HowToDoInJava

  • Python
  • Java
  • Spring Boot
  • Dark Mode
Home / Java / Java Security / Java AES 256 Encryption Decryption Example

Java AES 256 Encryption Decryption Example

Learn to use Java AES 256 bit encryption to create secure passwords, and decryption for password validation. To read simple AES encryption, read linked post.

1. AES – Advanced Encryption Standard

AES is a symmetric encryption algorithm. It was intended to be easy to implement in hardware and software, as well as in restricted environments and offer good defenses against various attack techniques.

AES is block cipher capable of handling 128 bit blocks, using keys sized at 128, 192, and 256 bits. Each cipher encrypts and decrypts data in blocks of 128 bits using cryptographic keys of 128-, 192- and 256-bits, respectively. It uses the same key for encrypting and decrypting, so the sender and the receiver must both know — and use — the same secret key.

In below encryption and decryption example, I have used base64 encoding in UTF-8 charset. It is done for displaying the output of program.
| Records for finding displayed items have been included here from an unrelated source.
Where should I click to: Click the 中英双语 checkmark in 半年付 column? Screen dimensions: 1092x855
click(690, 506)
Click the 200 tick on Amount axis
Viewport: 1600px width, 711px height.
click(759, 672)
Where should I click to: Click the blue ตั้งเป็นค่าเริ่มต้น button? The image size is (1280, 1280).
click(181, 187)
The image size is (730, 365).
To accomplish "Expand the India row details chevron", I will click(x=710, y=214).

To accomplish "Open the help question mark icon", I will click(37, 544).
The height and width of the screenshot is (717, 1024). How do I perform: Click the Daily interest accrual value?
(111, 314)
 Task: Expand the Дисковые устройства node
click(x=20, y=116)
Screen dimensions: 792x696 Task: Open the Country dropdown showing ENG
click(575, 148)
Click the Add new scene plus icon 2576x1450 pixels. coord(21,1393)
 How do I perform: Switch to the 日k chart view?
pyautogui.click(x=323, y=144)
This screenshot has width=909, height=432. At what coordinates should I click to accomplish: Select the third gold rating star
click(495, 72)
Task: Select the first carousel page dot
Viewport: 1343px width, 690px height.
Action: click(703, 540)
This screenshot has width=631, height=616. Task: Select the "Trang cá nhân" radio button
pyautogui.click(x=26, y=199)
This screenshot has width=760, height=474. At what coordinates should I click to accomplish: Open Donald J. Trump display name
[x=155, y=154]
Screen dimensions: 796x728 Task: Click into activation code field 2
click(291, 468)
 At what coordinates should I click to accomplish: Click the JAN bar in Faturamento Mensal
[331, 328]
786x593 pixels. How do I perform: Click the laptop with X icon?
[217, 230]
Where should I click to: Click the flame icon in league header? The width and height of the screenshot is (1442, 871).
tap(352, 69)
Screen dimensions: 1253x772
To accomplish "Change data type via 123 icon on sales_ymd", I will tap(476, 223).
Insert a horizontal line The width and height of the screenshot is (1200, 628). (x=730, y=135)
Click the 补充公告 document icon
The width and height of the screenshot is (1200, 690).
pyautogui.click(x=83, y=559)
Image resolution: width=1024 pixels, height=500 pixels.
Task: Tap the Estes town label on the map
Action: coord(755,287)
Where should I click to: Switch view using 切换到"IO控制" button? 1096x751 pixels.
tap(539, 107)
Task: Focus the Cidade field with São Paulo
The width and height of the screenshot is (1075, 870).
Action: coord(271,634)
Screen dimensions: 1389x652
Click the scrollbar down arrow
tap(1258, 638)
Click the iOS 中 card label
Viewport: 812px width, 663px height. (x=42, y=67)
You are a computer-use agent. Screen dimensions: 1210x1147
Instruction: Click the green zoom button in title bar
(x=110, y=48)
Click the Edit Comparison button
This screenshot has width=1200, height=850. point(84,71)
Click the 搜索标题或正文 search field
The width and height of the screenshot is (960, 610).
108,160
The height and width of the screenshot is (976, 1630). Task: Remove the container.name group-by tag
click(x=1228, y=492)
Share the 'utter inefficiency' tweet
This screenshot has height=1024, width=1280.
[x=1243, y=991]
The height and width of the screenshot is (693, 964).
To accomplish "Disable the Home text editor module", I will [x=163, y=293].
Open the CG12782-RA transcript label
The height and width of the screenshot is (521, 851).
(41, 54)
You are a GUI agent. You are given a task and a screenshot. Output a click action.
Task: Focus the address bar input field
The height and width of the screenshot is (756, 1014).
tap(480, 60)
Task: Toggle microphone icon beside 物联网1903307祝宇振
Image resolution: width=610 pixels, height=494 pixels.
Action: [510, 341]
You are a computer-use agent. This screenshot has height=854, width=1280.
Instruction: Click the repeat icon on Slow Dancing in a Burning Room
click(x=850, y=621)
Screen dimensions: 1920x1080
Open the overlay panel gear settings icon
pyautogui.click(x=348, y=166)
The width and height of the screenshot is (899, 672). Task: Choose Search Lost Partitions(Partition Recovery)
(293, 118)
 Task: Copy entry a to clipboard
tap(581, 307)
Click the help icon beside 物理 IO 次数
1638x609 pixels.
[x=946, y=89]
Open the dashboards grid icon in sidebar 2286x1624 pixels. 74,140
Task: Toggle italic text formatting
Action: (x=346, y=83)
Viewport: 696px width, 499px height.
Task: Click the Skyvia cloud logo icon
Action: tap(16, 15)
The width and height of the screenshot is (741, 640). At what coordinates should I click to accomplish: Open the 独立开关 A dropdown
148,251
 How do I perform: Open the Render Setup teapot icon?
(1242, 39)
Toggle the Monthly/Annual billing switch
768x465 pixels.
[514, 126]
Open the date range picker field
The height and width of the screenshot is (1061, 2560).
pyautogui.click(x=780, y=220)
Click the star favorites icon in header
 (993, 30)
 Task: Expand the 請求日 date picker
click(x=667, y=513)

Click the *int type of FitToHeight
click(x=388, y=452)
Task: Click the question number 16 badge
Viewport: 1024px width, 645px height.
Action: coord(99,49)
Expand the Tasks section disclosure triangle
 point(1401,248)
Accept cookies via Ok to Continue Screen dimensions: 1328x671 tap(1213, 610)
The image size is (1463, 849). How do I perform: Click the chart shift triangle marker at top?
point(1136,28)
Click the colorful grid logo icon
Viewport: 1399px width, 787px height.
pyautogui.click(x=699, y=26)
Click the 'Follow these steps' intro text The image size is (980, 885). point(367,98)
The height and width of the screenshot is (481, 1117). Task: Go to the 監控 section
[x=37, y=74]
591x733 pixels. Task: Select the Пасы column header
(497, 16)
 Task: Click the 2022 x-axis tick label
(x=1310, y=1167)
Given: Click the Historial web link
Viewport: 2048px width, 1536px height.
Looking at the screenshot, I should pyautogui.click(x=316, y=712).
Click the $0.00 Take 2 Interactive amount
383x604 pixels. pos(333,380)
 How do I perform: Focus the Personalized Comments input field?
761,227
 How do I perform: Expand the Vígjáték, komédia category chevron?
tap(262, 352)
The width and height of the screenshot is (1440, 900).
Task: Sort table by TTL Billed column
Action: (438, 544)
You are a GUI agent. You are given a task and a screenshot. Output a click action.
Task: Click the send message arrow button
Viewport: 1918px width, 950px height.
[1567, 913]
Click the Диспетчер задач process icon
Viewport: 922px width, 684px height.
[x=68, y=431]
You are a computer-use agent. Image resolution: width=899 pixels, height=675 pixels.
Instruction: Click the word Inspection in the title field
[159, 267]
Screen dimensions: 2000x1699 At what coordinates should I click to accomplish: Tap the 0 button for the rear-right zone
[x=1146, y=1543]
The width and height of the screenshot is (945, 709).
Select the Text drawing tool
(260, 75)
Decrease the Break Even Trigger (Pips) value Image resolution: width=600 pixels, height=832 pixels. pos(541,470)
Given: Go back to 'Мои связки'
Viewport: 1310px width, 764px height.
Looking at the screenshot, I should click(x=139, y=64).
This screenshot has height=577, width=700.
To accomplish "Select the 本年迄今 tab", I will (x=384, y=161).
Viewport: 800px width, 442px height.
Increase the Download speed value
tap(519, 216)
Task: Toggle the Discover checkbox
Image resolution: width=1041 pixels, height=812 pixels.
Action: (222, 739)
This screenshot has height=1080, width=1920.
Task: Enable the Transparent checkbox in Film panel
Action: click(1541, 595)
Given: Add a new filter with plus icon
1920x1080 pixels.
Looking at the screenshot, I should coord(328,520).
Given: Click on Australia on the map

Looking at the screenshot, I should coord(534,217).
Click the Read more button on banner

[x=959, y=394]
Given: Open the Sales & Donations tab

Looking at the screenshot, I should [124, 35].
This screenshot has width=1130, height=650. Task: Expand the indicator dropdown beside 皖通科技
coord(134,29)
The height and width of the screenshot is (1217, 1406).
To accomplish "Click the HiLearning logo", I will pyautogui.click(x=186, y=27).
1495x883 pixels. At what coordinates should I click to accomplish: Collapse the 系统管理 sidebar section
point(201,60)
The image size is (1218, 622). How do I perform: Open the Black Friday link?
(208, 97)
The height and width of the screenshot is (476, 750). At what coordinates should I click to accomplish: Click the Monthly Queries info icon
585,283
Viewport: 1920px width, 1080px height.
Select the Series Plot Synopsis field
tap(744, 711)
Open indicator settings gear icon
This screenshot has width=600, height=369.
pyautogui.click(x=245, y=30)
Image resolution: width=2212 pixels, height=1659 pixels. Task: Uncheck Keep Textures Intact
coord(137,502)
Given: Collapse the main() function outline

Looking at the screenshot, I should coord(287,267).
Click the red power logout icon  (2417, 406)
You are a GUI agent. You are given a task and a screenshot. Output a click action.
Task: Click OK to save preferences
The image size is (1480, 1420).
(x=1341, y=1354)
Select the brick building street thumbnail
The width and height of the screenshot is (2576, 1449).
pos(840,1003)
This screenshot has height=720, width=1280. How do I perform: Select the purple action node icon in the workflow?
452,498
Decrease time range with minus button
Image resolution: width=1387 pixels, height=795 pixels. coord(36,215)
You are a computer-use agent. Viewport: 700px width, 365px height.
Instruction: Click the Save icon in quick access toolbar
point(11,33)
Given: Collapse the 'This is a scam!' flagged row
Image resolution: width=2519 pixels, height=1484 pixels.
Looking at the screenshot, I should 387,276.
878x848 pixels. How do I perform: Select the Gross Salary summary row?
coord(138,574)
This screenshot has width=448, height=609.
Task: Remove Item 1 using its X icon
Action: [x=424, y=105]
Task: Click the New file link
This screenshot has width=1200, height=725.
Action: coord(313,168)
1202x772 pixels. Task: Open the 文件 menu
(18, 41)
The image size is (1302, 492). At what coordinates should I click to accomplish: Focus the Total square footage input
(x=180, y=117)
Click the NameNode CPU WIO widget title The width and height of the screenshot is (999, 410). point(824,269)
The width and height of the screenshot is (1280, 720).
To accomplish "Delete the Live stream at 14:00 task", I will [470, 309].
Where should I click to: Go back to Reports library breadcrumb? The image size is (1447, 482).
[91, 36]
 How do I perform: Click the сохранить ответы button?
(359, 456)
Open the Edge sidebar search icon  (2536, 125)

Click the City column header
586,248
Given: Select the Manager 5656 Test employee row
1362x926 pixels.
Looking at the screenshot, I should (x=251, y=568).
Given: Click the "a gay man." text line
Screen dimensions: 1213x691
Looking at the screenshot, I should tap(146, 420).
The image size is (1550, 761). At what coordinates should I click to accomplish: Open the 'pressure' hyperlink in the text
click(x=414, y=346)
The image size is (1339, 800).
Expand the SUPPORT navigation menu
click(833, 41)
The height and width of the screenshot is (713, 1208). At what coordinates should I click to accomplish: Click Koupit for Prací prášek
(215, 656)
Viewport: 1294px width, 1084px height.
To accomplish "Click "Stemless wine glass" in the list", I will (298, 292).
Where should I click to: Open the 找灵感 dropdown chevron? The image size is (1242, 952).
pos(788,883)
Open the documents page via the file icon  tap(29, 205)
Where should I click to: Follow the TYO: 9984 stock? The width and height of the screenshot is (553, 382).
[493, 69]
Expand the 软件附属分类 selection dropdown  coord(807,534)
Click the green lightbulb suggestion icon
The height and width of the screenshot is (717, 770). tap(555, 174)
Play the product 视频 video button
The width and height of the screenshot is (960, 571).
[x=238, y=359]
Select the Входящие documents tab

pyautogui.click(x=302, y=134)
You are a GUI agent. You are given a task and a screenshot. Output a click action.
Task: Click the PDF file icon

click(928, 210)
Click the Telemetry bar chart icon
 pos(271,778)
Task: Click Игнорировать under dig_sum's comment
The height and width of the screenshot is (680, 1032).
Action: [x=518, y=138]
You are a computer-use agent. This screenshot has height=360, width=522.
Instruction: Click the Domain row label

If your application, you can store and validate the data in byte array format as well.

2. AES 256 Encryption

Java program to encrypt a password (or any information) using AES 256 bits.

private static String secretKey = "boooooooooom!!!!";
private static String salt = "ssshhhhhhhhhhh!!!!";

public static String encrypt(String strToEncrypt, String secret) 
{
    try 
    {
        byte[] iv = { 0, 0, 0, 0, 0, 0, 0, 0, 0, 0, 0, 0, 0, 0, 0, 0 };
        IvParameterSpec ivspec = new IvParameterSpec(iv);
        
        SecretKeyFactory factory = SecretKeyFactory.getInstance("PBKDF2WithHmacSHA256");
        KeySpec spec = new PBEKeySpec(secretKey.toCharArray(), salt.getBytes(), 65536, 256);
        SecretKey tmp = factory.generateSecret(spec);
        SecretKeySpec secretKey = new SecretKeySpec(tmp.getEncoded(), "AES");
        
        Cipher cipher = Cipher.getInstance("AES/CBC/PKCS5Padding");
        cipher.init(Cipher.ENCRYPT_MODE, secretKey, ivspec);
        return Base64.getEncoder().encodeToString(cipher.doFinal(strToEncrypt.getBytes("UTF-8")));
    } 
    catch (Exception e) 
    {
        System.out.println("Error while encrypting: " + e.toString());
    }
    return null;
}

Do not forget to use same secret key and salt in encryption and decryption.

3. AES 256 Decryption

Java program to decrypt a password (or any information) using AES 256 bits.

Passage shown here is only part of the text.